3 cups unsalted vegetable stock
3 tbsp. vegetable bouillon powder
4 oz (1 stick) butter
3 onions, halved and sliced
4 carrots, cut into 1/2″ dice
2 large potatoes, peeled and cut into 1/2″ dice
4 large stalks celery, cut into 1/2″ dice
4 cups small button mushrooms, cut in half
1 cup flour
1 cup white wine
4 sprigs fresh thyme
1/2 tsp dried basil
Salt and pepper to taste
1/4 cup 35% cream
2 cups frozen peas

biscuit crust:

2 cups all-purpose flour
4 tsp. baking powder
1 tsp salt
3/4 cup cold butter, cut into small pieces
1 cup crumbled stilton or grated extra-old cheddar cheese
1 cup buttermilk
flour for dusting
egg wash for brushing (1 egg yolk + 2 tbsp milk, cream, or water)

place stock in a small pot and heat to simmering. add the vegetable bouillon and stir to dissolve. keep hot while you prepare the filling.

in a large pot, melt 1/2 the butter over medium high heat. add the onions and cook, stirring, for 7 minutes, or until the edges just start to colour. turn heat to medium-low, and cook onions another 10 minutes, or until they are well-coloured. remove to a bowl and set aside.

■ SOURCE DATA ■
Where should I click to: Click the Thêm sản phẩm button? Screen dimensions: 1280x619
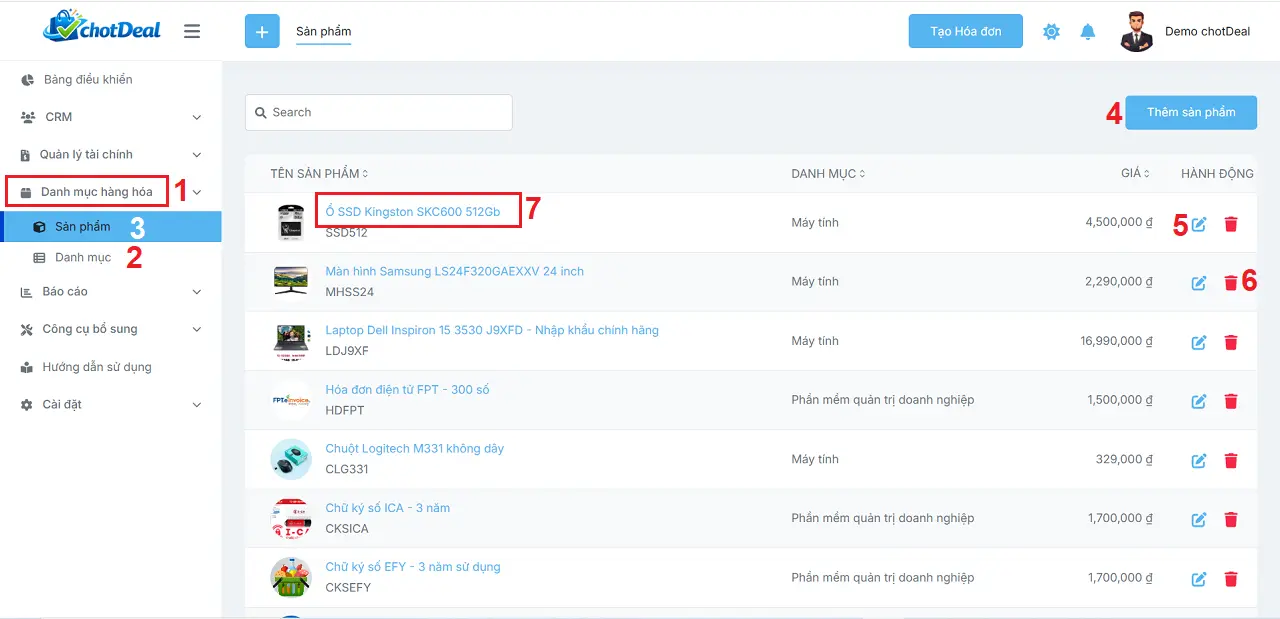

■ AIM ■
Reproduce the stretch of the recipe above from "place stock in" through "and set aside." without any changes.

■ RIGHT ANSWER ■
place stock in a small pot and heat to simmering. add the vegetable bouillon and stir to dissolve. keep hot while you prepare the filling.

in a large pot, melt 1/2 the butter over medium high heat. add the onions and cook, stirring, for 7 minutes, or until the edges just start to colour. turn heat to medium-low, and cook onions another 10 minutes, or until they are well-coloured. remove to a bowl and set aside.